Set of tasks:
(1) In the revocation chaining article, which party revokes the Wallet Unit?
(2) Reproduce the stretch of the revocation chaining article from "Revocation chaining: How" through "by the specifications.".

━━━ Passage given ━━━

Revocation chaining: How revoking a Wallet Unit reaches the PID and other EAAs
For: Developers, solution architects, and product managers building or integrating EUDI Wallet issuance, PID provision, and verification flows, who need to understand what actually happens when a wallet is lost, stolen, or compromised.
Revoking a PID is not a single switch. When a Wallet Unit is lost or breached, the credentials already issued to it have to lose their validity too, but no single party can flip them all at once. Instead, revocation travels down a chain: the Wallet Provider revokes the Wallet Unit, the PID Provider notices and revokes the PID, and the Relying Party, checking only the PID, sees the result. This article explains that chain, why it is built the way it is, and how each link is held together by the specifications.
You can watch every step of it, and try each scenario yourself, in the Revocation Chaining Simulator.

━━━ Data ━━━

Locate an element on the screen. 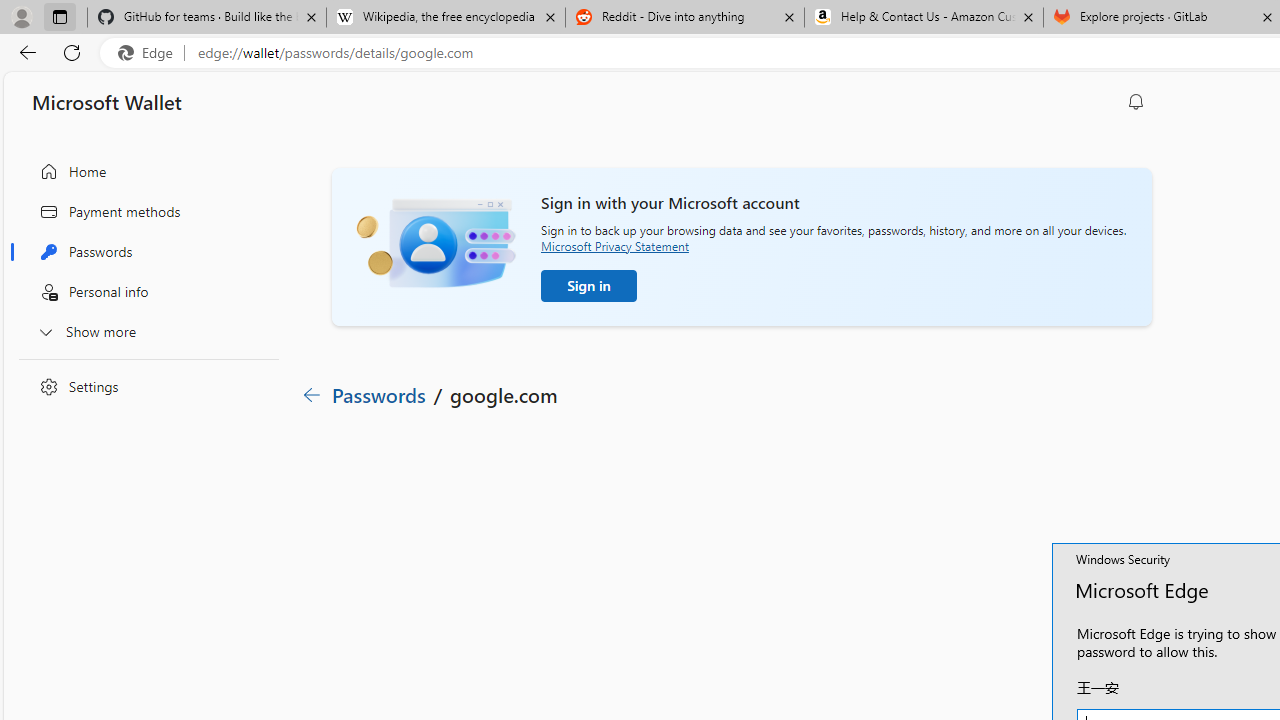 Image resolution: width=1280 pixels, height=720 pixels. Passwords is located at coordinates (144, 252).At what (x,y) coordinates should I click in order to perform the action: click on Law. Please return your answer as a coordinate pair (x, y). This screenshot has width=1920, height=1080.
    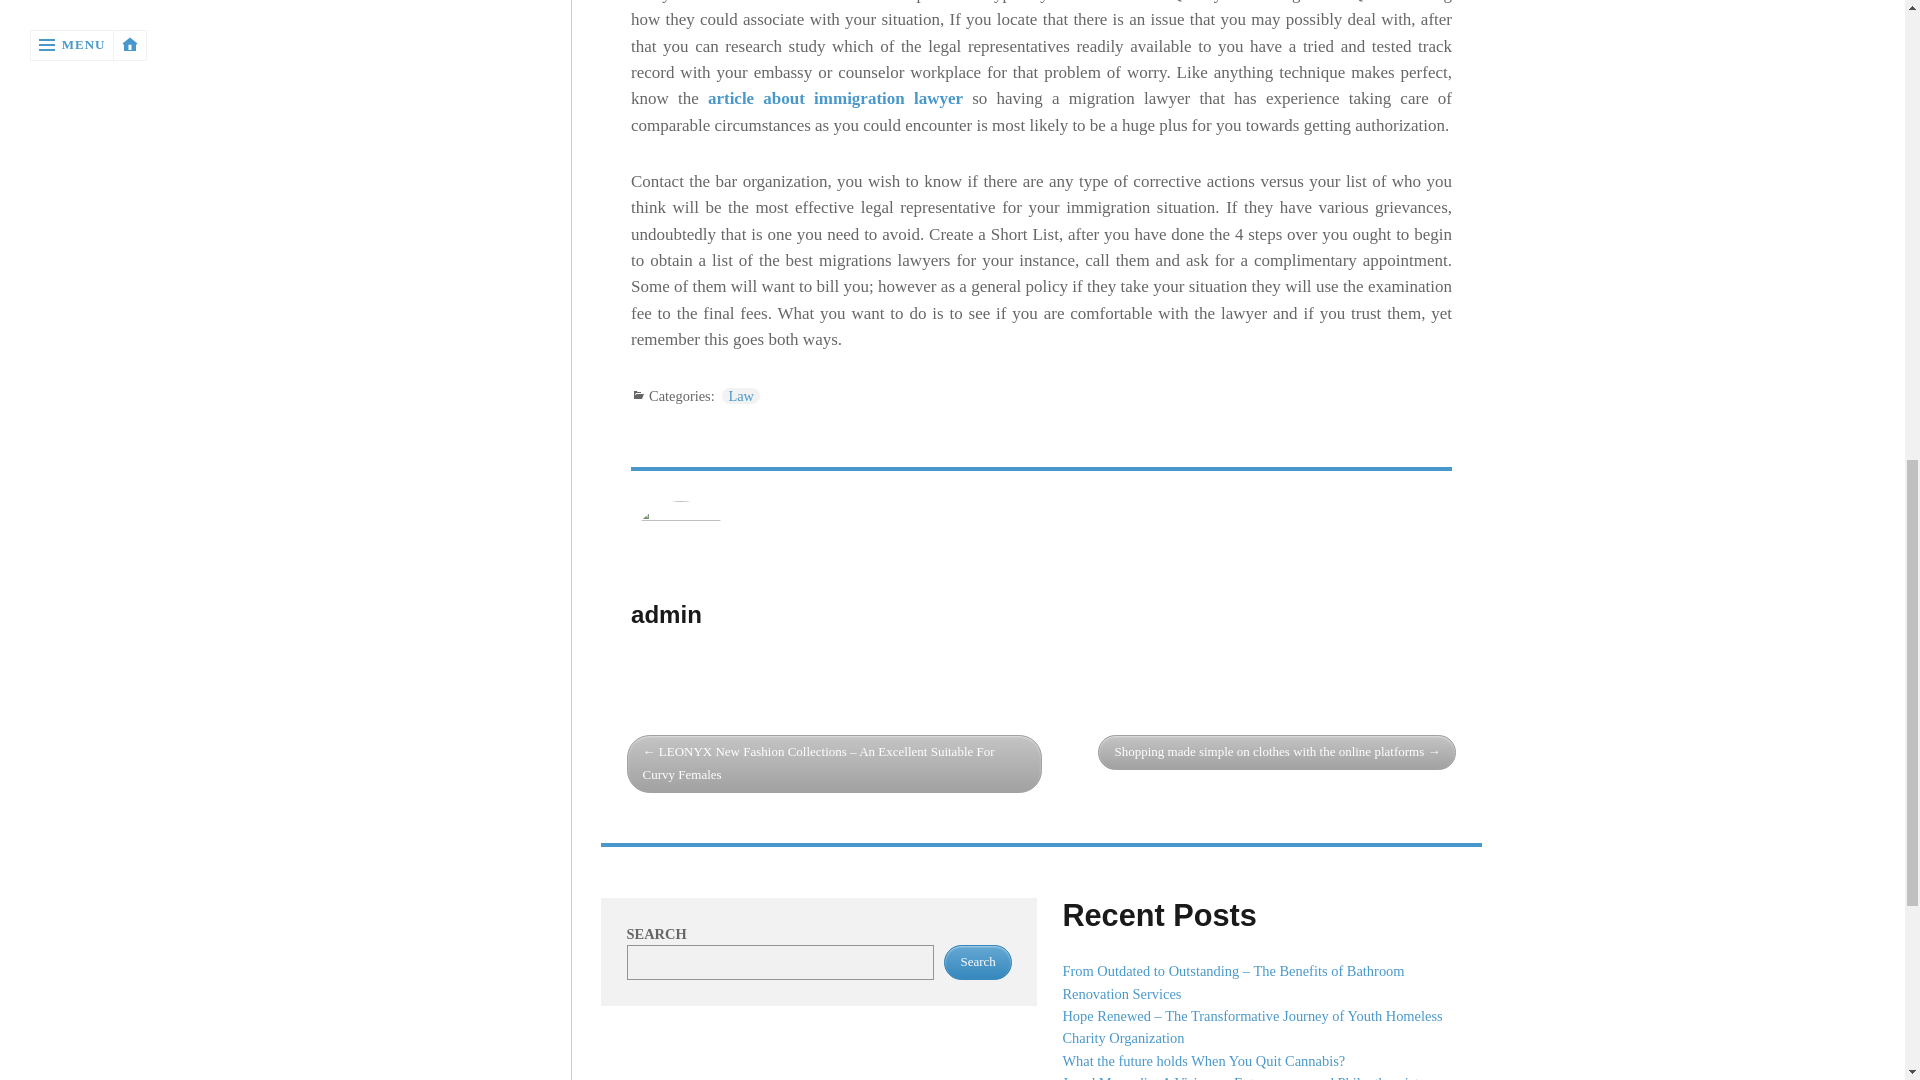
    Looking at the image, I should click on (740, 395).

━━━

Exercise solutions:
(1) The Wallet Provider.

(2)
Revocation chaining: How revoking a Wallet Unit reaches the PID and other EAAs
For: Developers, solution architects, and product managers building or integrating EUDI Wallet issuance, PID provision, and verification flows, who need to understand what actually happens when a wallet is lost, stolen, or compromised.
Revoking a PID is not a single switch. When a Wallet Unit is lost or breached, the credentials already issued to it have to lose their validity too, but no single party can flip them all at once. Instead, revocation travels down a chain: the Wallet Provider revokes the Wallet Unit, the PID Provider notices and revokes the PID, and the Relying Party, checking only the PID, sees the result. This article explains that chain, why it is built the way it is, and how each link is held together by the specifications.